• _Exercise brief_: For the records that follow, work out how many lines include "computer" and give only that count.

================================

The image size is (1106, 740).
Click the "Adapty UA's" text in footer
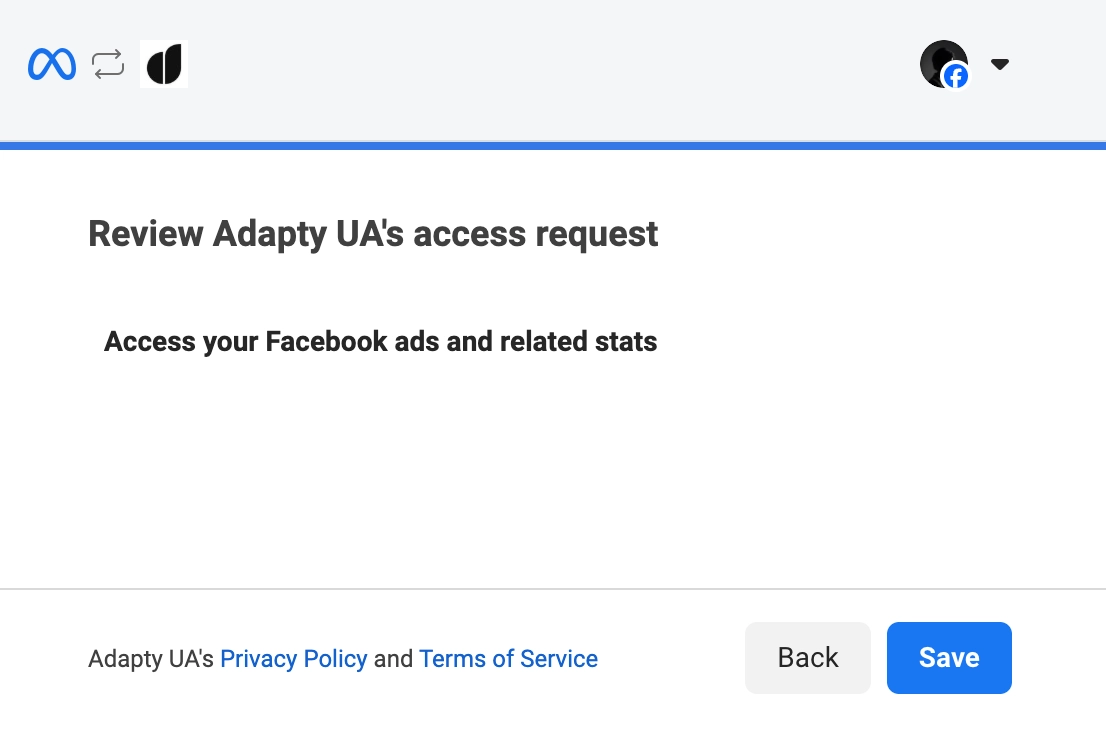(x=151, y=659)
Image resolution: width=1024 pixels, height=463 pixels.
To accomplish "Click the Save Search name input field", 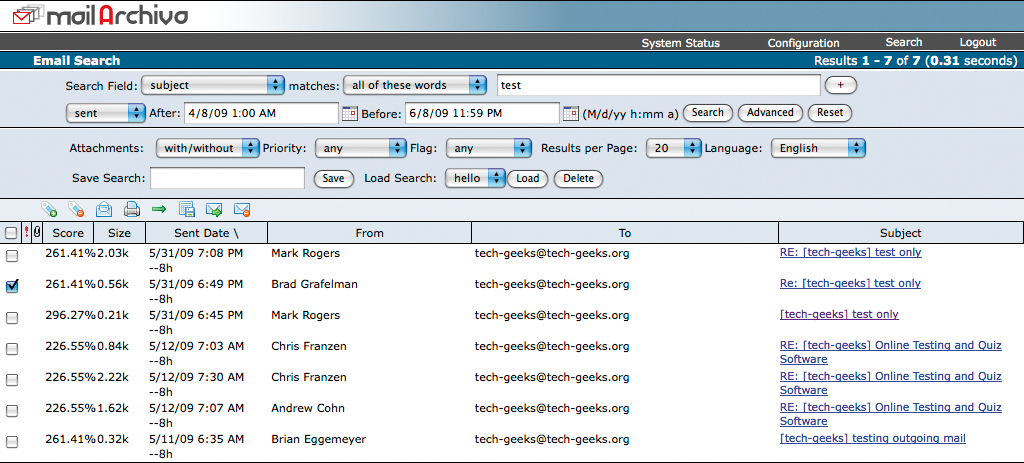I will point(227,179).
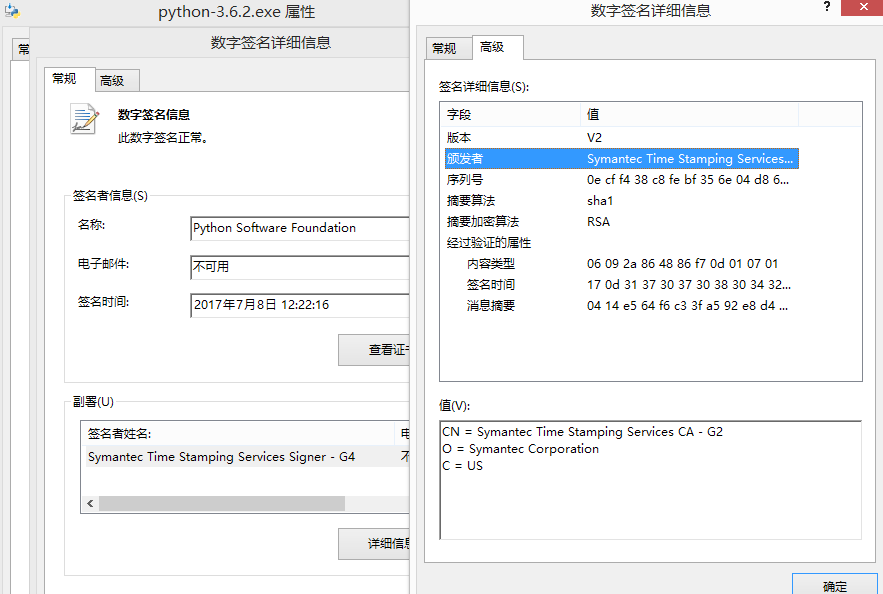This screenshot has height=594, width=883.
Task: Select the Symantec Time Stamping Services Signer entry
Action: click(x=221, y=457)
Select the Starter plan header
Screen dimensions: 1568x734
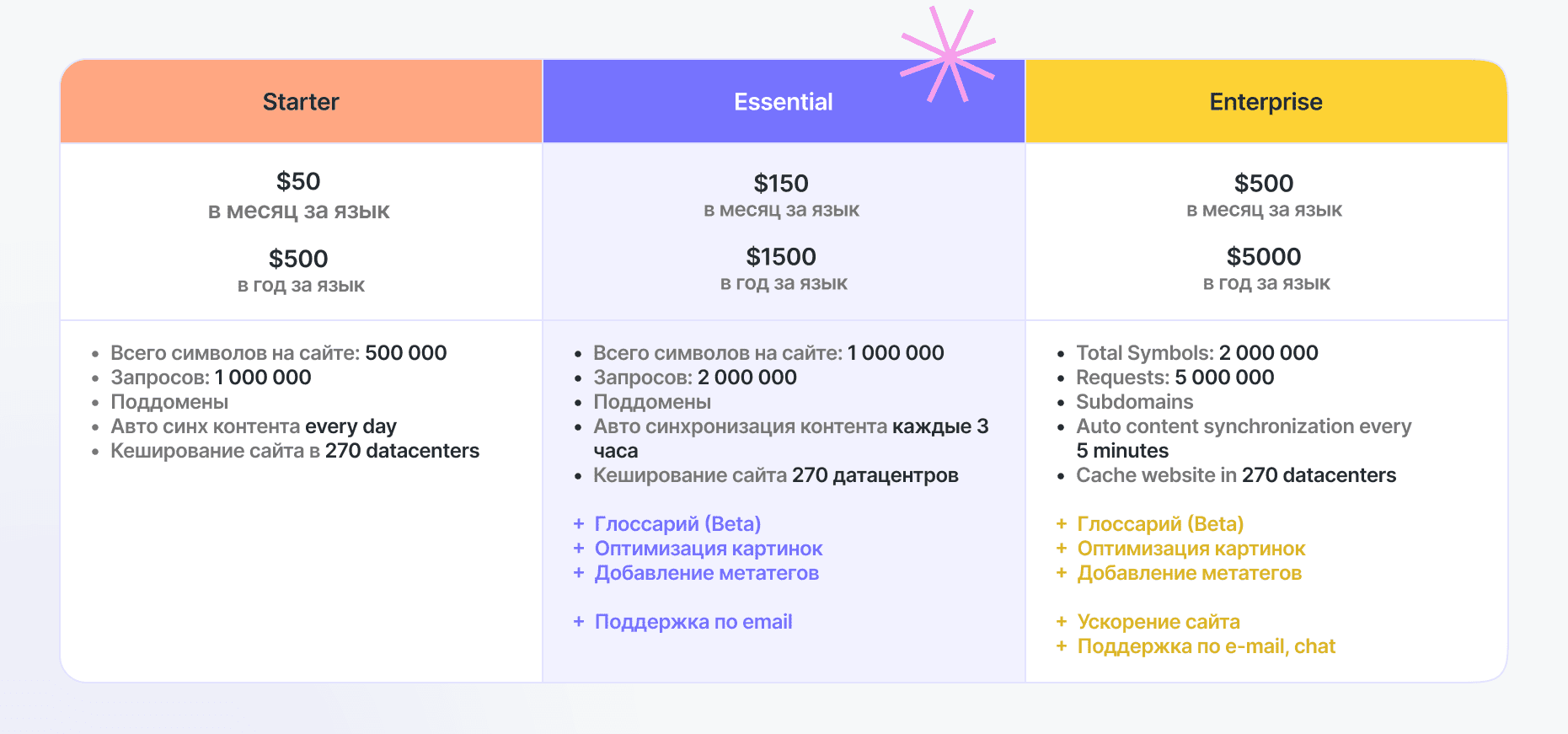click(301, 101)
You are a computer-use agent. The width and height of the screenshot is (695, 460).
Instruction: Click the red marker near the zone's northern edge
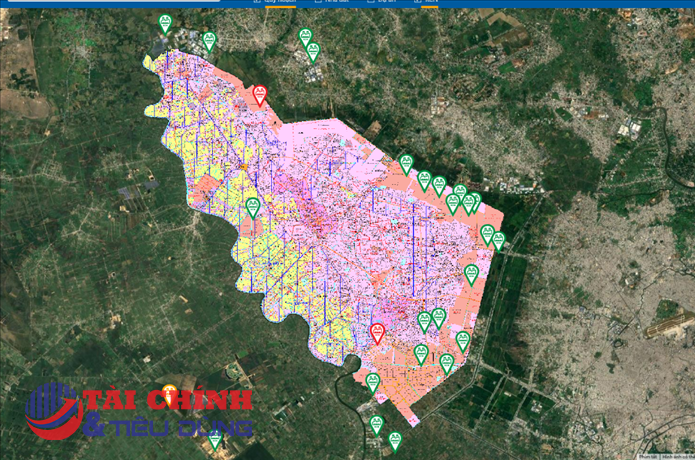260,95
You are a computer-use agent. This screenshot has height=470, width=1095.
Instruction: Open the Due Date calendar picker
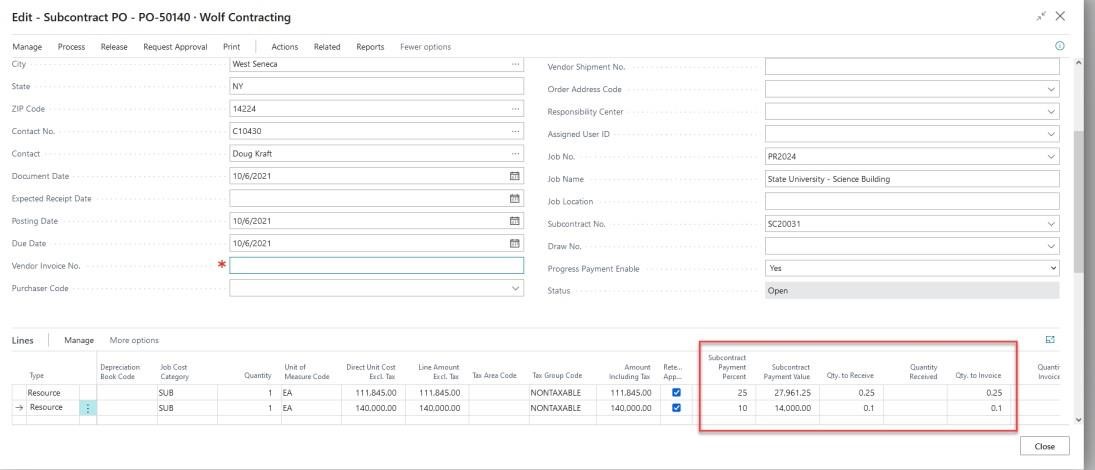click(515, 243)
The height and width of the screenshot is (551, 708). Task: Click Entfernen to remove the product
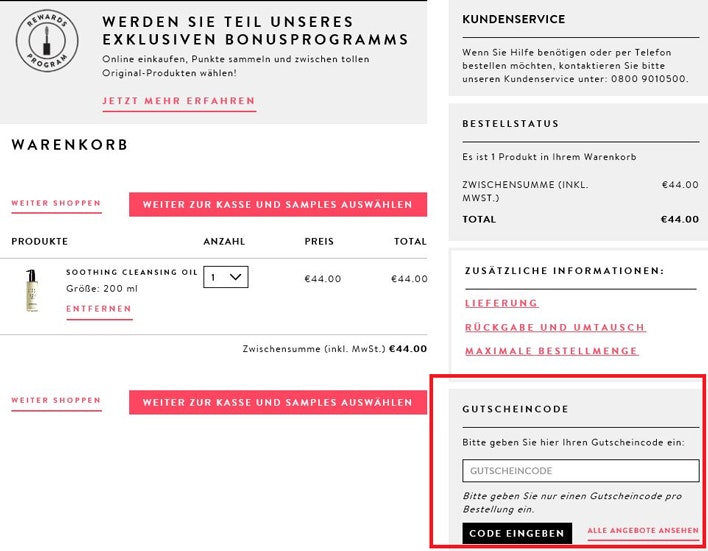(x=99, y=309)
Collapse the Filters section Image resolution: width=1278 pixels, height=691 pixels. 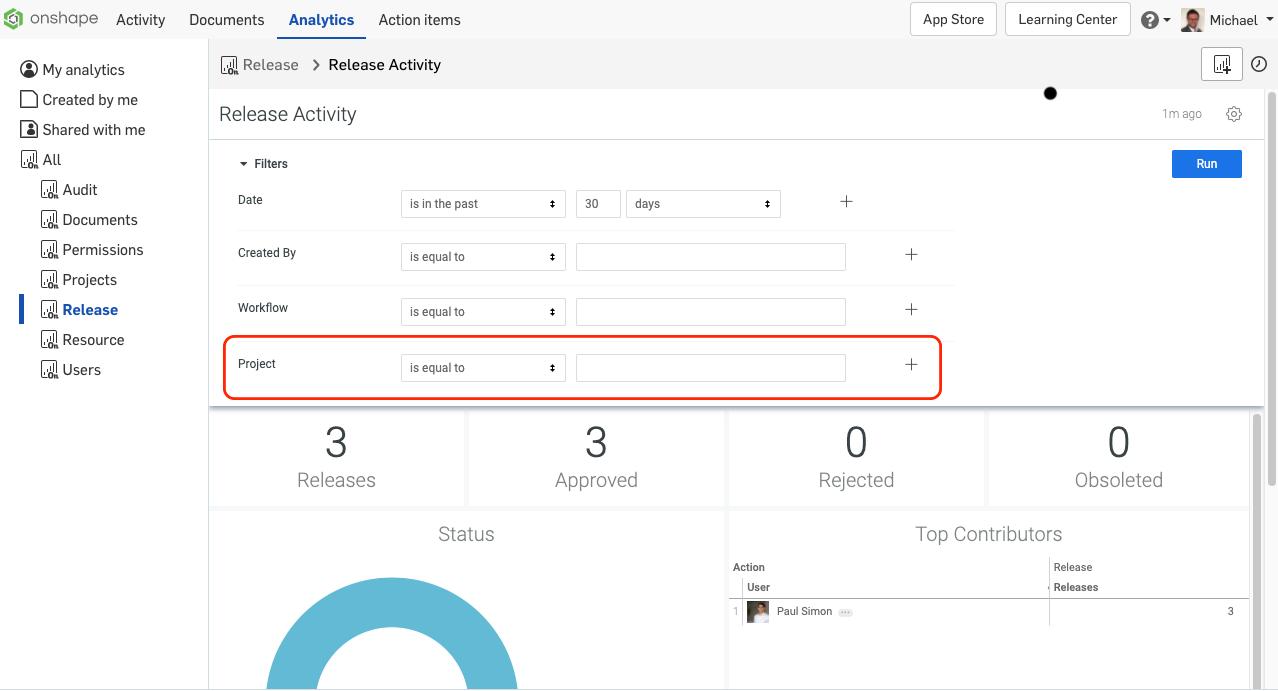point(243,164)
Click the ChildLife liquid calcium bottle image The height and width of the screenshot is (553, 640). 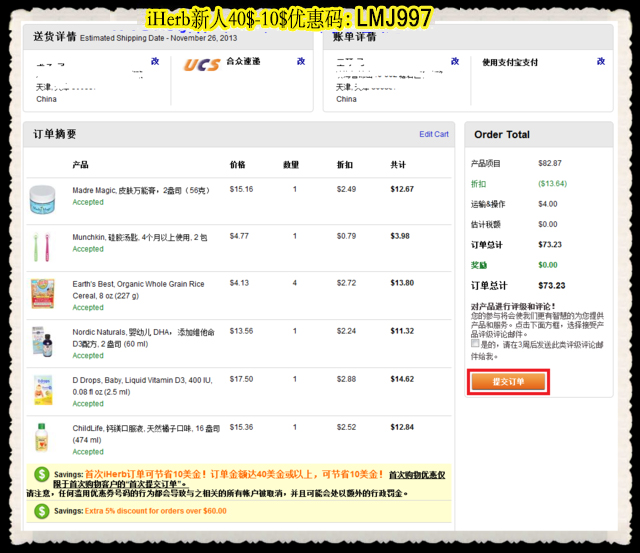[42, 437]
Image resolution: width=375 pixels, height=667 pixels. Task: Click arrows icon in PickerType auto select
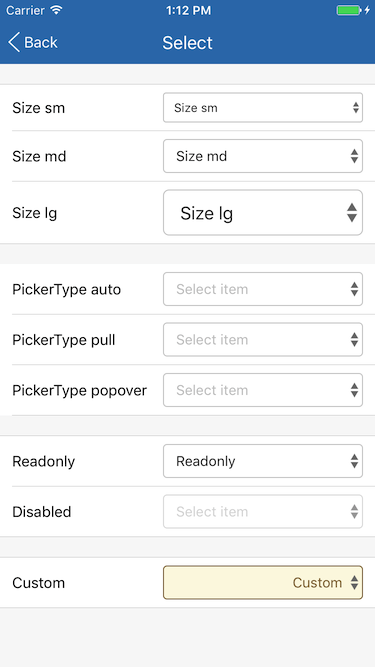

================================

• _Answer to the problem_: 2